### VORLIEGENDER TEXT
========

Hinzu kommt: Wer auf dem Rad unterwegs ist, ist deutlich schneller als zu Fuß – und sollte im Straßenverkehr daher entsprechend vorsichtig sein. „Radfahrende können schlechter auf der Straße ausweichen“, sagt Peer Schreiter. Deswegen sollten sie auf zusätzliche retroreflektierende Sicherheitskleidung setzen. Der Experte rät zu Handschuhen mit Pfeilen und Blinkern. Auch ein retroreflektierender Helmüberzug und Warnweste machen die Körpersilhouette effektiv sichtbar. „Der untere Teil des Rads wird vom Autoscheinwerfer zuerst angestrahlt und gesehen. Da der Helm nicht im Lichtkegel erscheint, müssen zusätzliche Hilfsmittel her, die das Licht zurückwerfen.“
Auto: den Durchblick behalten
Aber auch Autofahrende müssen dazu beitragen, das Unfallrisiko in der dunklen Jahreszeit zu reduzieren. Um die Straße und alle Verkehrsteilnehmenden rechtzeitig sehen zu können, müssen die Scheinwerfer des Pkw einwandfrei funktionieren und richtig eingestellt sein. Peer Schreiter rät: „Am besten man lässt die Lichtkegel immer beim Reifenwechsel im Fachbetrieb prüfen.“ Im Oktober bieten übrigens deutschlandweit zahlreiche Kfz-Meisterbetriebe einen Licht-Test an. Dabei werden alle Lichter geprüft und kleine Lichtmängel in der Regel sofort und kostenlos behoben. Darüber hinaus ist es wichtig, die Scheinwerfer stets sauber zu halten – genauso wie Scheibenwischer und die Scheiben von innen und außen. Denn schmutzige Fenster beschlagen mehr und klebende Blätter können die Sicht einschränken.

========

### GEZEIGTES MATERIAL
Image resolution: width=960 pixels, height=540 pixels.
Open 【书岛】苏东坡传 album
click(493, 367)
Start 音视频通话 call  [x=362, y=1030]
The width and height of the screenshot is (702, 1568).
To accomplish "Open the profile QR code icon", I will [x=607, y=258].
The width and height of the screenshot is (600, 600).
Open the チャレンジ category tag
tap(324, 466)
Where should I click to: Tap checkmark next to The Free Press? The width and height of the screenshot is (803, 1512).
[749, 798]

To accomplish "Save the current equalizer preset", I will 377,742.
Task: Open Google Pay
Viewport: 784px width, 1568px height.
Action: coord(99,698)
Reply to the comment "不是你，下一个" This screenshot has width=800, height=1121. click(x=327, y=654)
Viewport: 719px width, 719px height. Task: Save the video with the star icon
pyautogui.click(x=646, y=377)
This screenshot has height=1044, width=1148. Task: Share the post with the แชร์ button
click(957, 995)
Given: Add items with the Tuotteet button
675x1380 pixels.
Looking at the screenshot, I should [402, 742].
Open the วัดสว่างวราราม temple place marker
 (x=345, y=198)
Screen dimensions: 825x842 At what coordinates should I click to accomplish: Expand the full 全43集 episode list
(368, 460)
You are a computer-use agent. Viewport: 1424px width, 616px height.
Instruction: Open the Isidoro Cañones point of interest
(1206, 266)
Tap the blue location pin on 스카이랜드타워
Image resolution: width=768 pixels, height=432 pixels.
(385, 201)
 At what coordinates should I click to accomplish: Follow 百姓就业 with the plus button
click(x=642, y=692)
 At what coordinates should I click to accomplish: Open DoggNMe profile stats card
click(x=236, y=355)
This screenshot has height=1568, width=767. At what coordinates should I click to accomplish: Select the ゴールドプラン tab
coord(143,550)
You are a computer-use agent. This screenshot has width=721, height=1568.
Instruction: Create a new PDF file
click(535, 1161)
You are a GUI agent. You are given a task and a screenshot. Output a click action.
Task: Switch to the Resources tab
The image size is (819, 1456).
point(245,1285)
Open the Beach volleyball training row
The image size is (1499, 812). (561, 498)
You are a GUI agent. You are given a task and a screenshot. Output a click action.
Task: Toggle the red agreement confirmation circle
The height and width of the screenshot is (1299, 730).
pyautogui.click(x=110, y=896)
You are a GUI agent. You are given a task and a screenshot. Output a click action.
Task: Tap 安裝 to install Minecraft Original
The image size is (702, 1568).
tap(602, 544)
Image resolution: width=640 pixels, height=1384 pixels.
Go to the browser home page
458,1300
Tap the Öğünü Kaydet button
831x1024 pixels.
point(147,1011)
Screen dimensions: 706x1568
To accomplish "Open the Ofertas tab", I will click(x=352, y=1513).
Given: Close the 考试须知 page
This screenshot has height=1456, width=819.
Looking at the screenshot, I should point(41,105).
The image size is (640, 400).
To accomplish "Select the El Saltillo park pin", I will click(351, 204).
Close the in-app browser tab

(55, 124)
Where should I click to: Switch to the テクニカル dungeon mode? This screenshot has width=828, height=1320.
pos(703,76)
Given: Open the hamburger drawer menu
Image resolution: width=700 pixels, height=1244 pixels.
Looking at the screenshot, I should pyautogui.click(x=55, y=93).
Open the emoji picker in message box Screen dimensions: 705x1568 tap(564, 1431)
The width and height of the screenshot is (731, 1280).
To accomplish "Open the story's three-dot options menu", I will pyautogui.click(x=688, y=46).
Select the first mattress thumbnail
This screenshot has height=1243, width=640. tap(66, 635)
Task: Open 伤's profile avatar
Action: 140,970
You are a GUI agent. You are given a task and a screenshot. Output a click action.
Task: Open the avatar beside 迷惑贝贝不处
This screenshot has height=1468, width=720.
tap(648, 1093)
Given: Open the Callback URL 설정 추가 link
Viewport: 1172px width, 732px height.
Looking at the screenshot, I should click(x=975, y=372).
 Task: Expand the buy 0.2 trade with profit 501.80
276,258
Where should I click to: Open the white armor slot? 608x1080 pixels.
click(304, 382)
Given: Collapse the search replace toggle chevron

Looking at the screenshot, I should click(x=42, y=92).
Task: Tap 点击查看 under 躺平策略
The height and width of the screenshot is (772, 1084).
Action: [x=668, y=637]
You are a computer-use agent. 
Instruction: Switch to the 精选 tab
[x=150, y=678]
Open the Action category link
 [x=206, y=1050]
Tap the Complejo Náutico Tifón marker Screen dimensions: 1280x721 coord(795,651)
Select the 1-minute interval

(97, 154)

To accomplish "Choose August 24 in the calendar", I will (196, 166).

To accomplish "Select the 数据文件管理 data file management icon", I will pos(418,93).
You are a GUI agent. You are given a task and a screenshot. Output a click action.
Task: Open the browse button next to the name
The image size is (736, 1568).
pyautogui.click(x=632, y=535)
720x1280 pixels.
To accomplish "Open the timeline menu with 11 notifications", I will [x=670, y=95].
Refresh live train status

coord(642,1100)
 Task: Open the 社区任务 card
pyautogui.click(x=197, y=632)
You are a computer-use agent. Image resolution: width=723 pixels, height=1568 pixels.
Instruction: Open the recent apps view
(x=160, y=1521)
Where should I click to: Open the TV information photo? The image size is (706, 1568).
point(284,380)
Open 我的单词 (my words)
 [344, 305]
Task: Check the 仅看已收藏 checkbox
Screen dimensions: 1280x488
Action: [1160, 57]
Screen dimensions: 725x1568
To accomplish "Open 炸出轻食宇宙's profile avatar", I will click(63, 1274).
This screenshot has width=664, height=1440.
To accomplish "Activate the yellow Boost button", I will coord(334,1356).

========

### GESTELLTE AUFGABEN
1. Fasse den Text zur Sicherheit im Straßenverkehr oben in zwei Sätzen zusammen.
2. Beantworte anhand des Textes zur Sicherheit im Straßenverkehr oben diese Fragen:
(a) Welcher Teil des Rads wird vom Autoscheinwerfer zuerst angestrahlt?
(b) In welchem Monat bieten zahlreiche Kfz-Meisterbetriebe deutschlandweit einen Licht-Test an?
(c) Bei welcher Gelegenheit sollte man laut Peer Schreiter die Lichtkegel am besten prüfen lassen?
3. Übersetze diesen Satz aus dem Text zur Sicherheit im Straßenverkehr oben ins Englische: „Dabei werden alle Lichter geprüft und kleine Lichtmängel in der Regel sofort und kostenlos behoben.“

### ANTWORTEN JE AUFGABE
1. Radfahrende sind schneller als zu Fuß Gehende und sollten deshalb auf zusätzliche retroreflektierende Sicherheitskleidung wie Handschuhe mit Pfeilen und Blinkern, einen Helmüberzug und eine Warnweste setzen, da der Helm nicht im Lichtkegel der Autoscheinwerfer erscheint. Autofahrende sollten ihre Scheinwerfer einwandfrei funktionierend und richtig eingestellt halten sowie Scheinwerfer, Scheibenwischer und Scheiben sauber halten, weil schmutzige Fenster mehr beschlagen und klebende Blätter die Sicht einschränken können.

2.
(a) Der untere Teil des Rads.
(b) Im Oktober.
(c) Beim Reifenwechsel im Fachbetrieb.

3. In the process, all lights are checked, and minor lighting defects are usually fixed immediately and free of charge.